Bio-based market share
We find that on average, 83% of the plastic market needs to be bio-based to offer lower than net-zero emissions. However, a minimum of 60% bio-based plastics can achieve net-negative GHG emissions on a global scale if 100% renewable energy and an 80% recycling rate of plastics is achieved. With more than 60% bio-based plastics on the market, there is more flexibility in the other factors. For example, if an 80% bio-based plastic market is achieved, a 60% recycling rate for non-biodegradable plastics could still lead to net-negative GHG emissions. This outcome is notable given that, despite bio-based plastics being around since the 1850s11, the growth in bio-based plastics has been slow, amounting to only 1% of the petroleum plastic market. This slow adoption suggests a growth in the bio-based plastic market will likely require pronounced policy mechanisms to drive adoption, such as incentives. Furthermore, there might be several limitations to full adoption of bio-based plastics. For example, some commodity plastics, such as polymethyl methacrylate (PMMA) and PVC, do not have commercialized, fully bio-based alternatives available yet12,13. While not limited by technology readiness, some bio-based plastics, such as PHB, are expensive to produce and utilize 1st generation feedstocks, or feedstocks that compete with food production14. Not requiring a full transition to bio-based resources is also notable from a resource availability perspective.

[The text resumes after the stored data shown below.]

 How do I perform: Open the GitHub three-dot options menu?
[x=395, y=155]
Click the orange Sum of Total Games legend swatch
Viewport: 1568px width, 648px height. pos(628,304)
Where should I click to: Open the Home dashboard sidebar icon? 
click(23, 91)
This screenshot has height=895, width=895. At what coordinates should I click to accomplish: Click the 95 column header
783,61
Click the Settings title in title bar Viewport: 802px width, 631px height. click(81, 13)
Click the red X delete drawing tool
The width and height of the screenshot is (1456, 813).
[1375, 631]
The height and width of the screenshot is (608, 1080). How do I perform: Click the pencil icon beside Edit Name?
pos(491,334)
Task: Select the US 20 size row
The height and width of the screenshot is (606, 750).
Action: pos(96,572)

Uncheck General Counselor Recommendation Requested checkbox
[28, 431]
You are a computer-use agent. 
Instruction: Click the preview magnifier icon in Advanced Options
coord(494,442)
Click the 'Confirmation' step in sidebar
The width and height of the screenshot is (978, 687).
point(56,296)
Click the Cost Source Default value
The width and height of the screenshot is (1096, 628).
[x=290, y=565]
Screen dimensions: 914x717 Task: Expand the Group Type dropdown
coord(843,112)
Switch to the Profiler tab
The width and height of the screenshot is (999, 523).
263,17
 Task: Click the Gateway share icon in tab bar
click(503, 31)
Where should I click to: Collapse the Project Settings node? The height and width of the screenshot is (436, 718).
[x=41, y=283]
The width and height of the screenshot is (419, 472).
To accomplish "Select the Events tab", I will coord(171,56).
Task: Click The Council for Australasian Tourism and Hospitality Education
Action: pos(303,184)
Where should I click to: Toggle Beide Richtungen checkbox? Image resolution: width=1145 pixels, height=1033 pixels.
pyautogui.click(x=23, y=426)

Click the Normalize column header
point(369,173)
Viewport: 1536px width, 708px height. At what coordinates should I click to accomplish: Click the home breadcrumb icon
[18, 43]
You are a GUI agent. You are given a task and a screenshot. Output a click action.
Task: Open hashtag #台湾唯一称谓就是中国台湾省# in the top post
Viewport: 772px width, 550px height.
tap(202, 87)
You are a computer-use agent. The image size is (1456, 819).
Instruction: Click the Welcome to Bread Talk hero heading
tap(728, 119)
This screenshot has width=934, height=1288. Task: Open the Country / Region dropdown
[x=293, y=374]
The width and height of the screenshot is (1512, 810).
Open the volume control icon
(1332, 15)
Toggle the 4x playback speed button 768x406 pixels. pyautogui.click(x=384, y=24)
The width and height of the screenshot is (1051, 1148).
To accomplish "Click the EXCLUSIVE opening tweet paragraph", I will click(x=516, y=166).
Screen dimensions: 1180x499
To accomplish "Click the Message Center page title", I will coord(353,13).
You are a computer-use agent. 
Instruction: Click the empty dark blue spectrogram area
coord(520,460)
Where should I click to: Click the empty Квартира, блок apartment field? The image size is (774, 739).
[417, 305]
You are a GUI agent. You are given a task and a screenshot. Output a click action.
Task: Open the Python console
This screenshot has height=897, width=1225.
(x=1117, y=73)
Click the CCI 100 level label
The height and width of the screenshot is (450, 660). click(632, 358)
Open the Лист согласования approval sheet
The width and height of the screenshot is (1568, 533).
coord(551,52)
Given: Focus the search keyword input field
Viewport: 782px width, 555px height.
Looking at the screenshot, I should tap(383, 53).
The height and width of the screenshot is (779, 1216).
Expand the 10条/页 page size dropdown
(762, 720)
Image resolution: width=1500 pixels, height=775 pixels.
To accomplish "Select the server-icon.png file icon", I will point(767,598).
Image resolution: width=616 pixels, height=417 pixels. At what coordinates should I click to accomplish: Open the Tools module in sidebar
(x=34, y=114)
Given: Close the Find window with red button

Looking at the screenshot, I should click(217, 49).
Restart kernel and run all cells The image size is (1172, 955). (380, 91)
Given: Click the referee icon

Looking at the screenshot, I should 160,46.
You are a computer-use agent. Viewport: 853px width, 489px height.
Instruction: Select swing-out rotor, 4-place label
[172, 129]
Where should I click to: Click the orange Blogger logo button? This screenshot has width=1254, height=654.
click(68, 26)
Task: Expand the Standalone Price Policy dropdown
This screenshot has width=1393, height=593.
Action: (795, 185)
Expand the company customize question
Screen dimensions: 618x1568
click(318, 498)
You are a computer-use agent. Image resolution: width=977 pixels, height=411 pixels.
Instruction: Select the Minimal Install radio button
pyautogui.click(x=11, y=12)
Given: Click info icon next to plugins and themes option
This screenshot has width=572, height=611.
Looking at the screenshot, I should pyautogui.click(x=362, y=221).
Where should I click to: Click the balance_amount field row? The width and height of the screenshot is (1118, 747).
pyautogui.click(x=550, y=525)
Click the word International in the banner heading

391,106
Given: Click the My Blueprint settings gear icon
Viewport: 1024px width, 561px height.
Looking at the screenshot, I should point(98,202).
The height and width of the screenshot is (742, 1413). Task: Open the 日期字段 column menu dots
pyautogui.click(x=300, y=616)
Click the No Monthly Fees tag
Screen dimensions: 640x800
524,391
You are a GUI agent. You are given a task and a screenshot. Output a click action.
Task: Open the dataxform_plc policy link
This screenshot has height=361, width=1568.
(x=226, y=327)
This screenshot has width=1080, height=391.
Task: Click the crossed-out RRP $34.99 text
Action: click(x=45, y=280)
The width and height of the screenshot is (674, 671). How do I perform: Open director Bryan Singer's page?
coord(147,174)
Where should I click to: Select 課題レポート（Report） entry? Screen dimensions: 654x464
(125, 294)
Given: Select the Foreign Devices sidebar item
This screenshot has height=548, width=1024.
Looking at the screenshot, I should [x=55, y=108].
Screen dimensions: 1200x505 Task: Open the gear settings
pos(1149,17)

Although we find that the current supply of biomass residues is sufficient to meet the demand for some bio-based plastics (see Supplementary Data 1, Sheet 5), a cumulative global shift towards a more bio-based economy is expected to put a strain on resources15, making it difficult to keep up with plastic demand. Finally, although novel technologies such as CO2 capture and utilization could be utilized as a method for bio-based plastic production, these technologies are not currently viable given factors such as their high cost and energy requirements16. Despite this flexibility, even achieving the minimum target of 60% bio-based plastics is going to require key actions from government and industry, such as implementing taxes on traditional fossil-based feedstocks and mandating minimum bio-based content requirements in new products.
Flexibility of energy grid
Out of all net-negative scenarios, the average renewable energy grid make-up was 93%. A high share of renewable energy is required given that some bio-based plastic production routes, such as PHB from biogas, require significant amounts of energy, and therefore do not necessarily provide a GHG benefit without the use of renewables17. However, a minimum of 70% renewable energy can achieve net-negative GHG emission plastics (assuming the rest is satisfied using the 2018 global average electricity grid) if: (1) a minimum recycling rate of 70%; and (2) a minimum of 80% bio-based plastics is achieved. This minimum threshold of 70% renewable energy is pertinent given the notable energy demand for the petrochemical industry (amounting to ~30% of global final industrial energy use, with plastics being its main product)18. Compounding this issue, a shift to bio-based plastics may also require high energy demands as a function of agricultural practices. For example, the Haber-Bosch process for ammonia production, which is required for the production of fertilizer, currently utilizes 2% of total energy consumption worldwide19. This notable energy demand is partly due to the high temperatures above 700°C and high pressures above 200 bar that are required for such processes20. Although some solar thermal technologies can reach temperatures requirements up to 2000 °C21, solar thermal energy currently only makes up a fraction of the 2.5% of global energy supplied by renewables22. Therefore, plastic production may continue to rely on the use of fossil fuels until the global capacity of renewable energy generation can meet the energy demands of the plastic sector and support cultivation of requisite biogenic feedstock resources.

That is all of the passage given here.